Up to 35,000 scientific articles may contain image manipulations serious enough to warrant retraction, according to a preprint posted to bioRxiv earlier this week (June 24). The estimate was based on an extrapolation from a thorough analysis of 960 articles published in the American Society of Microbiology’s  Molecular and Cellular Biology, which revealed inappropriately duplicated images in around 6 percent—a rate that the authors suggest could be lowered by better image screening procedures at journals before publication.

“The frequent occurrence of inappropriate image duplication in published papers is a major concern, because it reduces the integrity and credibility of the biomedical literature,” the authors write in their paper. “In the present study, we sought to determine whether an investment by a journal to scan images in accepted manuscripts prior to publication could resolve image concerns in less time than was required to address these issues after publication.”...

See “Journal Cleans Up Images Archives

Study coauthor Elisabeth Bik, science editor at microbial genetics company uBiome, looked for any of three red flags when scanning the articles: duplication of the same image panel for different experiments within the same paper; duplication of a panel with a rotation or shift; and duplication of Western blot lanes or other parts of a photo within a single image. Figures she flagged were then confirmed or rejected as problematic by her coauthors on the study.

In total, the team highlighted problems with 59 of the 960 papers. After the researchers brought these concerns to the journal’s attention, 42 papers received corrections and five were retracted—a result that the authors tell Retraction Watch were within expectations given that many image problems are not the result of deliberate misconduct.

“I think we expected that most image problems were the result of error in assembling figures,” study coauthor Arturo Casadevall, editor in chief of mBio, tells Retraction Watch, “so the 10 percent retraction was not surprising.”
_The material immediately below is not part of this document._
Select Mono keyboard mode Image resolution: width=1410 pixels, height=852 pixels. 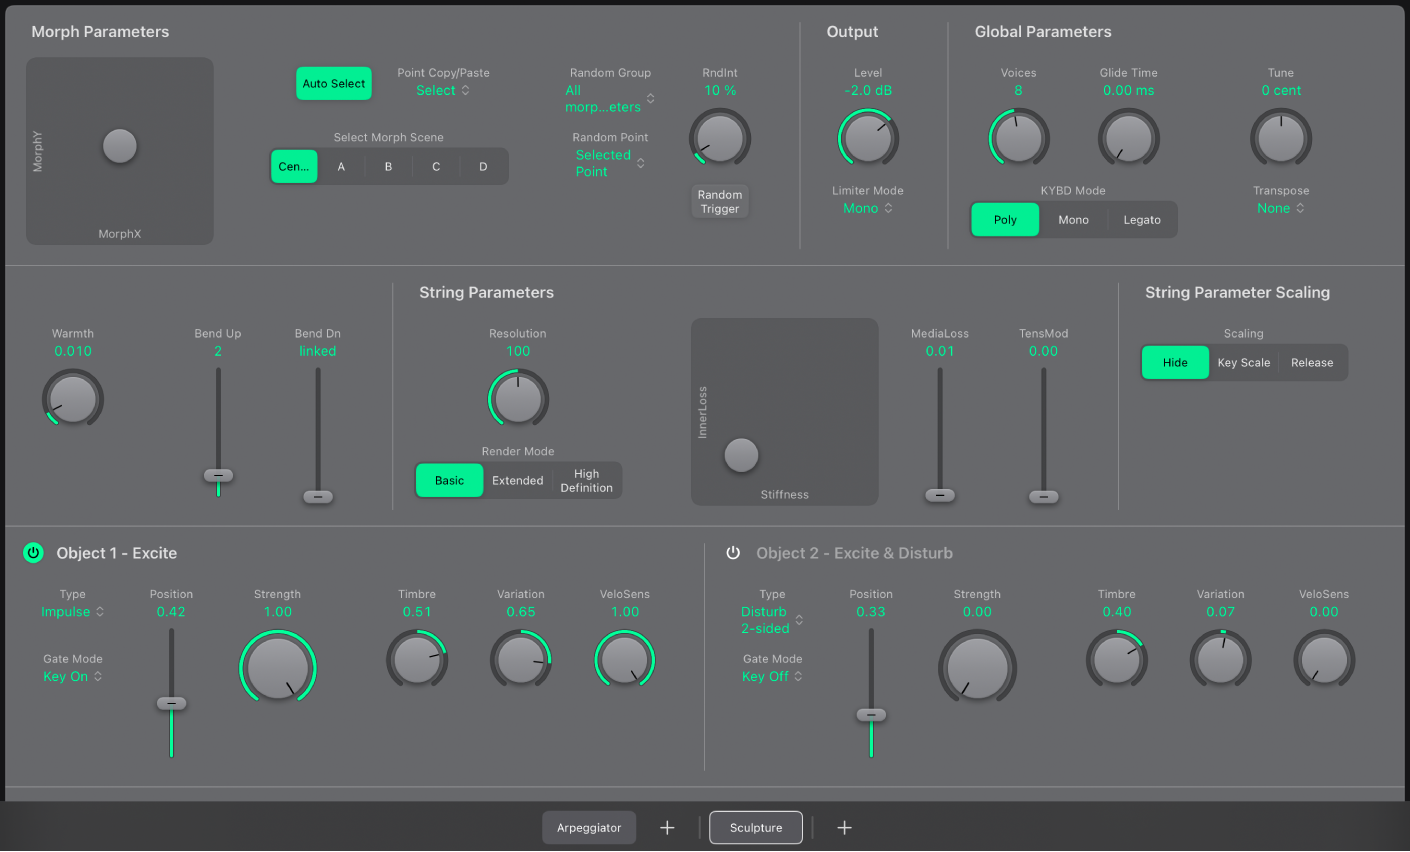(1073, 220)
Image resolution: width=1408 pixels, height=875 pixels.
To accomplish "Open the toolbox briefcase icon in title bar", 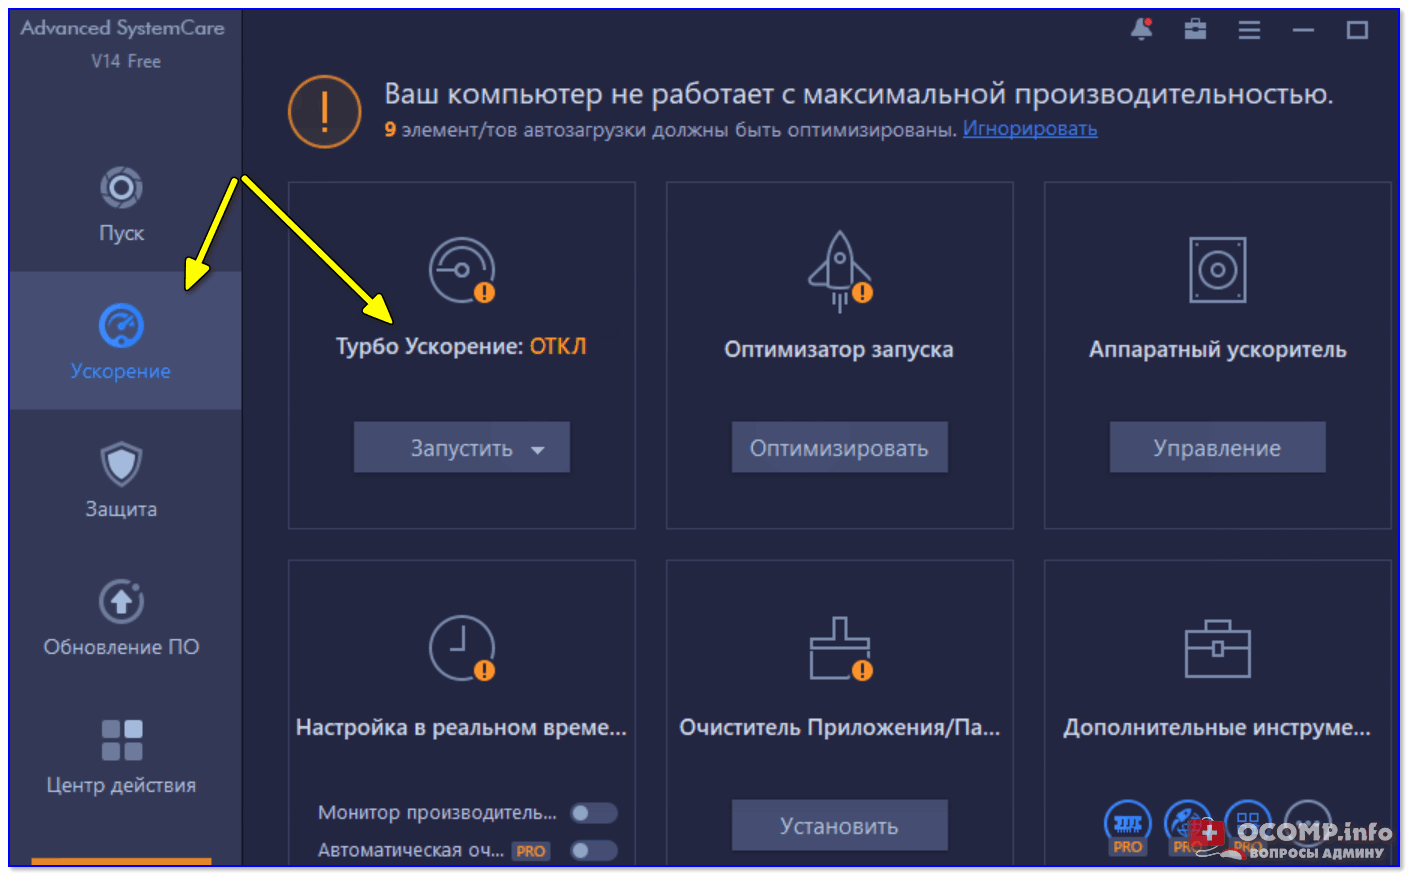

The authors note in their paper that while each image issue in a published paper takes around six hours for journal staff to address, those same issues can be identified in just 30 minutes before publication by image specialists. 

“Catching these errors before publication is a much better strategy than after publication,” Bik tells Retraction Watch. “I hope that our study will result in more journals following in the footsteps of [the American Society of Microbiology] by starting to pay attention to these duplications and other image problems, before they publish their papers.”

Casadevall offers an additional recommendation for how to reduce the likelihood of manipulated images slipping into the literature. “We suggest that one mechanism for reducing these types of problems is to have someone else in the group assemble the figures,” he tells Retraction Watch. “At the very least that would mean a second set of eyes looking at the figures.”